Timewarp Tuesday: Pizza party on

In case you missed it, I’m reposting reviews from my time at the Monterey Herald every Tuesday. Here’s my review of Carmel’s Vesuvio that appeared in the Go! section of the Monterey Herald on September 27, 2012.

It’s been a busy summer, meaning postponed pizza plans with Joe, my friend who’s an East Coast transplant with a picky pizza palate. Now that things have settled down, we’re back on our quest to find the best pizza in town.

Pizza is so much more than the plain pepperoni pie these days.

Pizza is so much more than the plain pepperoni pie these days.

Pizza’s growing up. Gone are the days of just cheese or pepperoni, now you’ll find pizzas topped with figs or Dungeness crab. I’ve convinced Joe to expand the scope of our pizza tasting to sample some of these more adult pizzas at local restaurants.

When it comes to pizza, Joe firmly believes less is more, so we eased into the world of gourmet pizza with a visit to Carmel’s Vesuvio, which balances the classics with more non-traditional combinations.

On our first visit, we went in as pizza purists, ordering the basic Margherita ($16) and the Salsiccia ($17.50)

The Margherita is a classic pizza preparation.

The Margherita is a classic pizza preparation.

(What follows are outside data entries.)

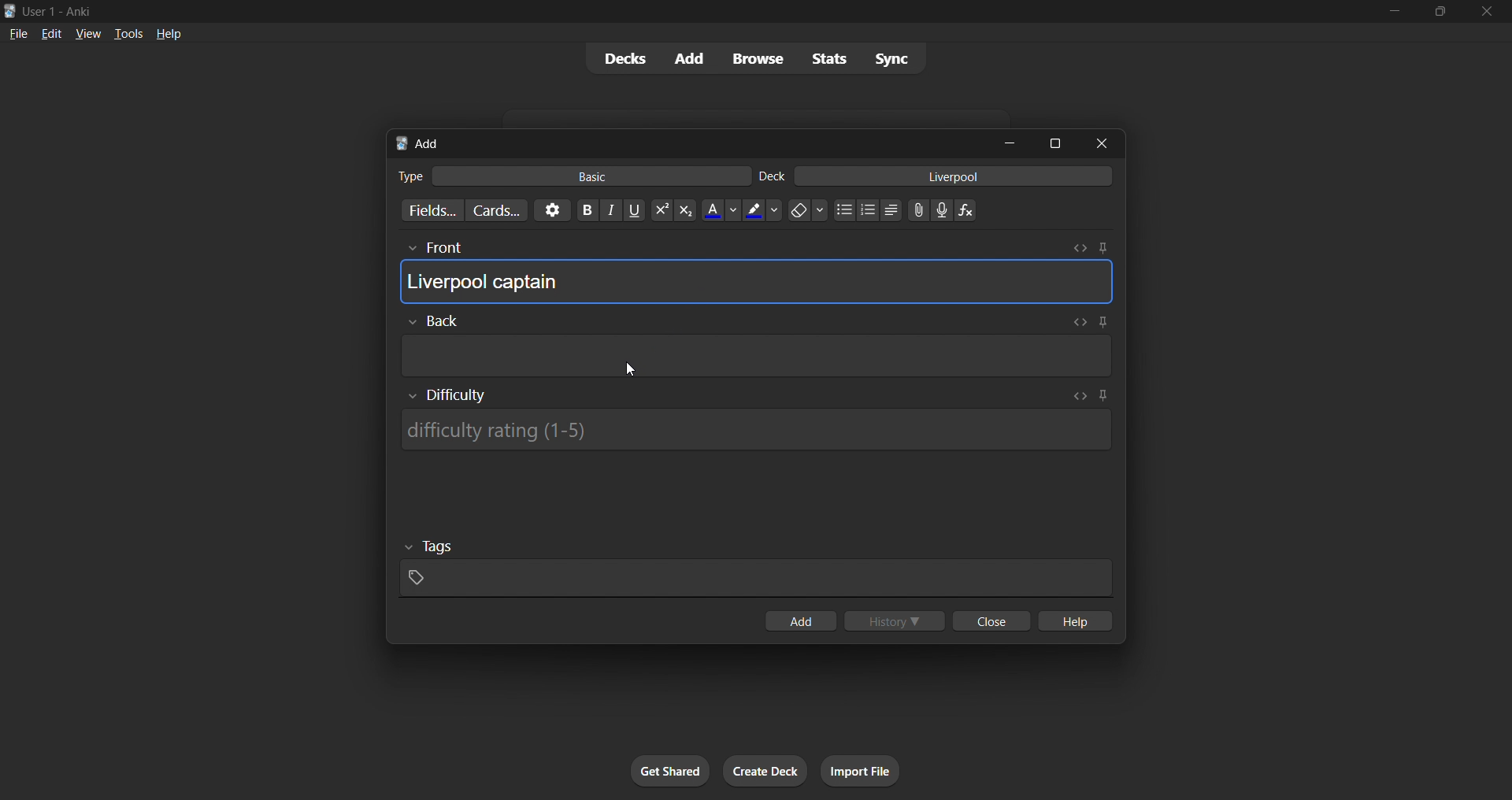  What do you see at coordinates (860, 771) in the screenshot?
I see `import file` at bounding box center [860, 771].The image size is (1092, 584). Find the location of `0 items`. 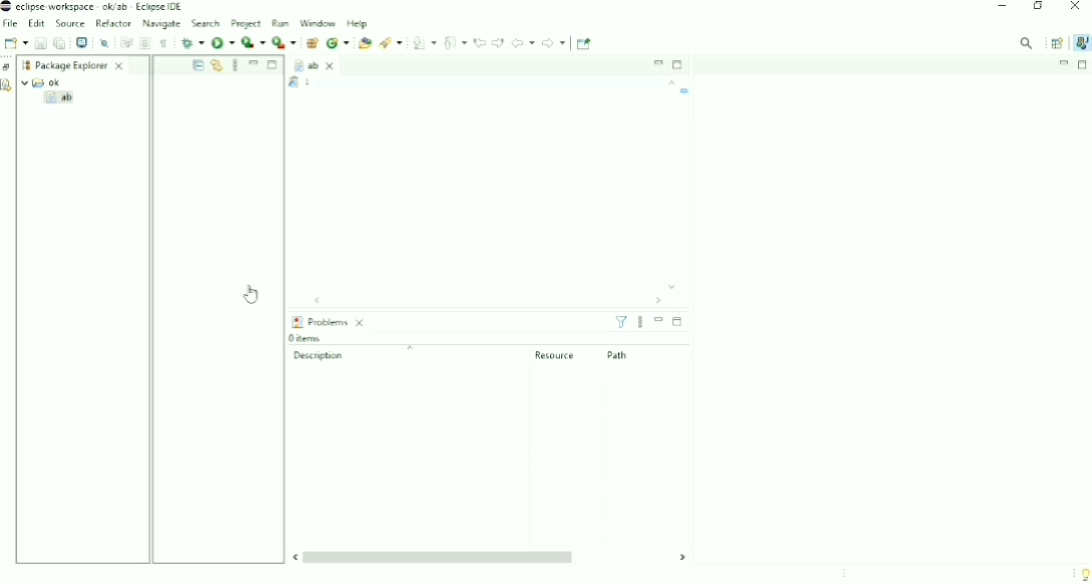

0 items is located at coordinates (310, 338).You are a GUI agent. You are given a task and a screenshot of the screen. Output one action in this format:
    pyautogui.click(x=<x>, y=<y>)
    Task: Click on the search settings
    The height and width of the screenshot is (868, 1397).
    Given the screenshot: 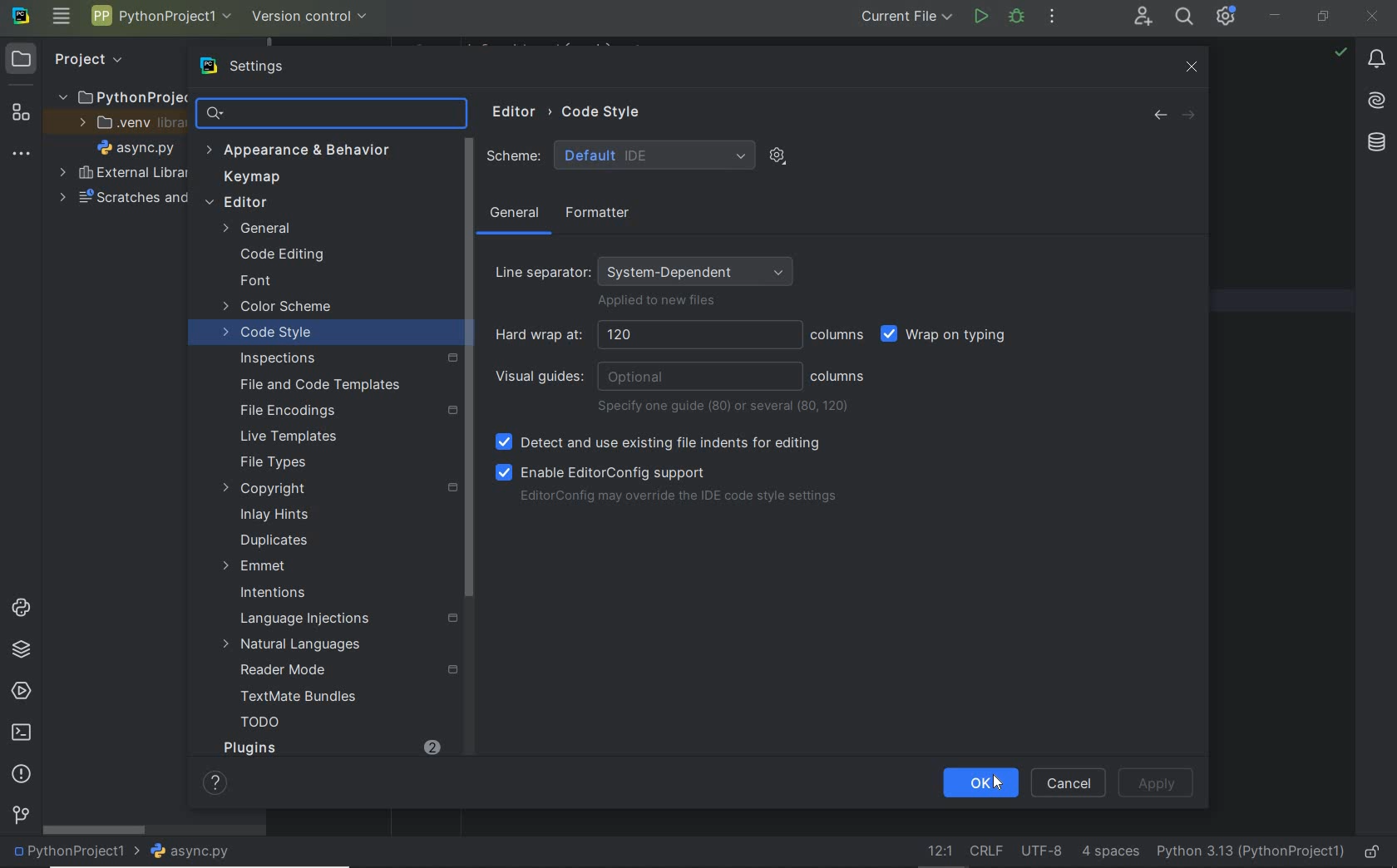 What is the action you would take?
    pyautogui.click(x=317, y=113)
    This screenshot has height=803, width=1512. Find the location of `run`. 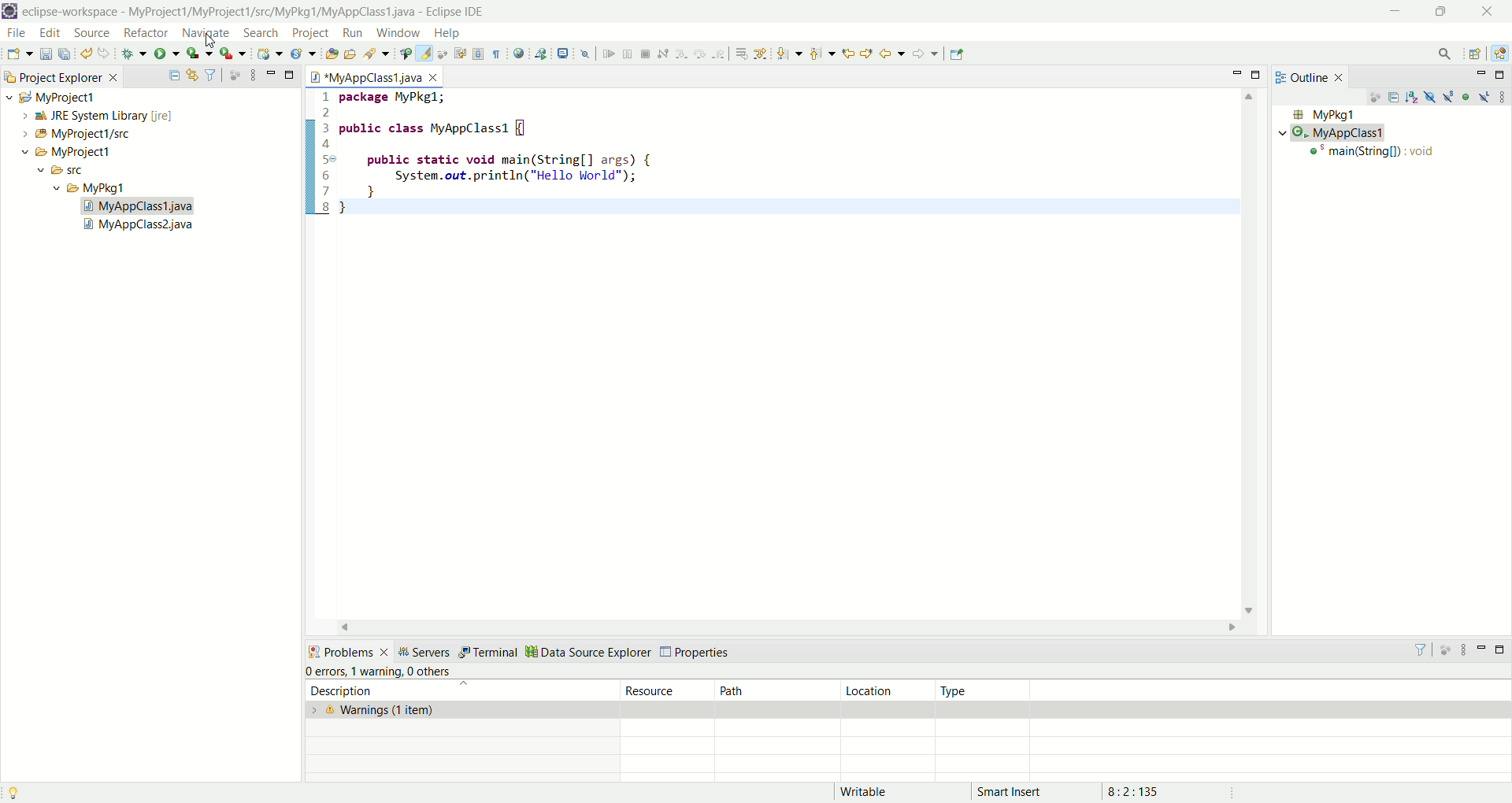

Joe loved the simplicity of the Margherita dal 1889. With sweet tomato sauce, melted mozzarella and a light accent of basil, it’s really more like a cheese pizza than a margherita. (For a more traditional take with fresh tomato and mozzarella, try the La DOC ($18.50) instead.)

The Salsiccia embellished the canvas of the Margherita with sausage and peppers.

The Salsiccia embellished the canvas of the Margherita with sausage and peppers.

The Salsiccia pizza expanded on the simple canvas of the margherita, adding spicy sausage and red and yellow peppers. I would have preferred the peppers cooked a little longer, to render them a little more tender against the chewy crust.

On our second visit, Joe brought along his wife and one of his coworkers to help us tackle more pizza. This time, we ordered some combinations off the beaten path.

We started with the Carbonara pizza, topped with mozzarella, pancetta, fresh egg, shallots, peas and black pepper ($17.50).

The Carbonara pizza was like breakfast for dinner. On a pizza.

The Carbonara pizza was like breakfast for dinner. On a pizza.

Joe described this pizza best—breakfast for dinner.

All four of us were surprised how light the flavor actually was. This was a major plus for others at the table, but a bit of a letdown for me. I wanted a bolder kick of salty pancetta and savory egg yolk.

The di Parma pizza—with tomato sauce, prosciutto, arugula, shaved parmigiano and olive oil ($17.50)—was the most contentious choice at dinner.

Most gave this pizza the thumbs down, claiming that the arugula screamed at the top of its lungs, overpowering all other flavors. But this was actually my favorite pizza of the night, underscoring that pizza preferences often come down to a matter of taste.

I loved the di Parma pizza, with salty prosciutto and bitter arugula.

I loved the di Parma pizza, with salty prosciutto and bitter arugula.

Yes, the arugula packed a potent bitter bite, but I loved the depth of flavor it brought against the sweet tomato sauce and salty prosciutto.

The del Fiore pizza—topped with mozzarella, zucchini blossoms, burrata cheese and mint ($18.50)—was probably our most unusual selection.

The del Fiore was an unique combination with burrata and zucchini blossoms.

The del Fiore was an unique combination with burrata and zucchini blossoms.

When it arrived, it was truly a work of art with colorful zucchini blossoms topped with stark white burrata and a pop of bright green mint leaf.

We loved the creamy indulgence of fresh burrata cheese. Joe wasn’t a fan of the mint—he’s a pizza purist who simply doesn’t like “leafy things” on his pizza.

Taking a tally of the hits and misses, the crust received high marks from both of us—it was reasonably crisp, but still doughy. Joe noted that it had the perfect amount of hang—droopy, but not soggy.

The sauce won accolades from Joe. For me, the sauce was a tad too sweet, but nicely complemented the savory toppings.

And when it came to toppings, Joe preferred the simpler tastes we sampled on our first visit. I applauded the more adventurous flavor combinations, even if some of them missed the mark.

We were in agreement that Vesuvio’s pizzas can get pretty pricey. Most on the menu cost between $17 and $20, but considering size—big enough to share between two people—and quality, they were worth the premium price.

Vesuvio was the first place we’ve tried that wasn’t a traditional pizzeria. Here, pizza is elevated beyond humble comfort food and taken to gourmet heights. The classic pies are reinterpreted in a more elegant fashion, pleasing even the pickiest of pizza lovers.

Vesuvio is located at the corner of Junipero and Sixth in Carmel. 831-626-7373. www.vesuviocarmel.com.